The Africa Online Safety Fund was created to support innovative ideas around privacy, trust and safety for families online across sub-Saharan Africa. It is administered by Impact Amplifier on behalf of

Funds are being distributed in two categories, being transformative and catalytic. Transformative grants are a maximum of USD$100 000 and are aimed at projects that provide larger and scalable solutions across multiple geographies and / or potentially large numbers of beneficiaries.

Catalytic grants, of a maximum of USD$10 000, target smaller, potentially local or culturally specific projects.

Applications were open from Friday, 17 July to Friday, 21 August 2020 to social enterprises, public sector or public benefit organisations (but not individuals) throughout Africa.

The primary criteria used to select successful applications included their:
  • innovation and replication
  • social impact
  • potential for success
  • management team
  • financial efficiency, and
  • sustainability.
Following the funding award, finalists will undergo a mentoring process to develop and implement the winning solutions in the regions (and where applicable across Africa) in order to combat socio-economic and political security and safety threats.

The finalists include 26 organisations across the region (17 catalytic and eight transformative) working on a range of projects that focus on online safety for children, their families and schools. It also includes small-to-medium businesses, anti-terrorism intiatives focused on young people and combating mis- and disinformation.

The South African grant awardees and their projects are the following:

  • Dream Factory Foundation: Combines online educational programmes through edutainment and train-the-trainer workshops with telehealth counselling services for young people, teachers and parents, and
  • The Centre for Analytics and Behavioural Change: Develops and disseminates content that counters mis / disinformation about the Covid-19 pandemic, and exposes manipulation networks that promote hate.
  • Endcode: Creates a framework and guidelines for defining age-appropriate online services.
  • Fundanii: Trains teachers and students and integrates online safety into the digital literacy curriculum of a primary school district.

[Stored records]
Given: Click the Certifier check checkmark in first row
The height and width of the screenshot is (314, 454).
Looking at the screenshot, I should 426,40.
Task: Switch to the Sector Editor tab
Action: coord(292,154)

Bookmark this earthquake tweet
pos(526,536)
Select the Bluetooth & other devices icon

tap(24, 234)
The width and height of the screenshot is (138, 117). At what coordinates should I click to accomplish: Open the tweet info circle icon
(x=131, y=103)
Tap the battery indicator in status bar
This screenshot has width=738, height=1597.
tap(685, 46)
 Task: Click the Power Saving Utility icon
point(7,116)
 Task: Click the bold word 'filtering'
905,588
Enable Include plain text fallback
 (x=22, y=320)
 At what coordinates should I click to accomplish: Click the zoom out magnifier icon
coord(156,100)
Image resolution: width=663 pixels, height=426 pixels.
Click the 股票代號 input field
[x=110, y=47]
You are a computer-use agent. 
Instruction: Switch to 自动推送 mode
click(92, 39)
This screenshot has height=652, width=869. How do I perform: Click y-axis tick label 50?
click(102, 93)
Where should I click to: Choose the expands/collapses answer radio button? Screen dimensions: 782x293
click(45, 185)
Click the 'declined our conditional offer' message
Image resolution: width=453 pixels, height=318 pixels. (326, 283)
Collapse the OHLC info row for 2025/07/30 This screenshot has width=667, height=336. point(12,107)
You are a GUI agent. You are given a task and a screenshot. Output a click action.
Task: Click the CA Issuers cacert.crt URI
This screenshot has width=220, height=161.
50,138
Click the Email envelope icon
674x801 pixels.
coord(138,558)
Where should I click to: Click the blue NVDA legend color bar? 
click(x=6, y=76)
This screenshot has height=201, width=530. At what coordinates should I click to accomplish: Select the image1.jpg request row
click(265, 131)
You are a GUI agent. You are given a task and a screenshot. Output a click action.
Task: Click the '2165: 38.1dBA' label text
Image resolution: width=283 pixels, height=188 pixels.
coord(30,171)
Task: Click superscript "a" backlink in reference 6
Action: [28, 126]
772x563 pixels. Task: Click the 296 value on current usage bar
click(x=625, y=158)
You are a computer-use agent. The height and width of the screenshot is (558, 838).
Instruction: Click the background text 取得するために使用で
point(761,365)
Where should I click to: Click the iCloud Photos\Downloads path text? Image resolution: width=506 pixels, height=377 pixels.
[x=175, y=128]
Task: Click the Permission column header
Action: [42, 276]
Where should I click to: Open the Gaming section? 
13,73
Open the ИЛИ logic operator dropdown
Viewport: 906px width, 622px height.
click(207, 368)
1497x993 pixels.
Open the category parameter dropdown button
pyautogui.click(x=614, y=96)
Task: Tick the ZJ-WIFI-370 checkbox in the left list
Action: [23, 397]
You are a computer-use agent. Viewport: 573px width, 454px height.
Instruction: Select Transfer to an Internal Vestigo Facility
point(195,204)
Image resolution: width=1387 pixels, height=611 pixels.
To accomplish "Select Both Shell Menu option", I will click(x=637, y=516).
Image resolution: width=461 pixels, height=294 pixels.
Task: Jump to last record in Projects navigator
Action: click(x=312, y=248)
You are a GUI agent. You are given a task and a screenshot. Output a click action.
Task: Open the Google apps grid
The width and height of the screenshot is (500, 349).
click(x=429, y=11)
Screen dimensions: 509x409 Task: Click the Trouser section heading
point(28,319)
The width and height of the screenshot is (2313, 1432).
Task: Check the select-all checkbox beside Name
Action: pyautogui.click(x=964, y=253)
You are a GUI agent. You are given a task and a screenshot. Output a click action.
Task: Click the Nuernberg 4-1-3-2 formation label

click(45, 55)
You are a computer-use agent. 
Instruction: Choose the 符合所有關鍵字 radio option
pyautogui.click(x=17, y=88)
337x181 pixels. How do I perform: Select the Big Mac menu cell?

### Exercise tasks
A) In the text about the Africa Online Safety Fund, what is the maximum amount of a catalytic grant?
B) Proceed with the text about the Africa Online Safety Fund, picking up after its last line.
The records have no connection to the text about the Africa Online Safety Fund.

### Answer list
A) A catalytic grant is a maximum of USD$10 000.

B)
  • Global Leading Light Initiatives: Facilitates student-driven and culturally inclusive Internet safety education and awareness activities to empower young people, teachers and parents, and
  • Media Monitoring Africa: Creates and distributes educational online comic strips as a means to teach children how to critically decipher information and discern between credible news and disinformation.
The full list of awardees is on the Google blog here.

"Google is committed to safety and privacy across the Internet," says Yolanda Mlonzi, senior analyst of public policy and government relations at Google Africa.

"It's essential that people have the skills they need to stay safe online. The fund is designed to reach children, families and other Internet users across the region with tools and resources that will help to protect them from online security threats, explore the web with confidence and harness all the benefits the internet can provide," adds Mlonzi.

Google has also announced the launch of the next cohort of Web Rangers, an international digital and media literacy programme designed to empower young people with critical skills on how to use the Internet and social media responsibly and confidently.

"This year, we aim to train 300 Web Rangers from across all nine provinces. These Web Rangers will be between the ages of 12 and 17 years old from both primary and high schools. We are excited to welcome these digital citizens who will learn how to use the Internet responsibly," Mlonzi concludes.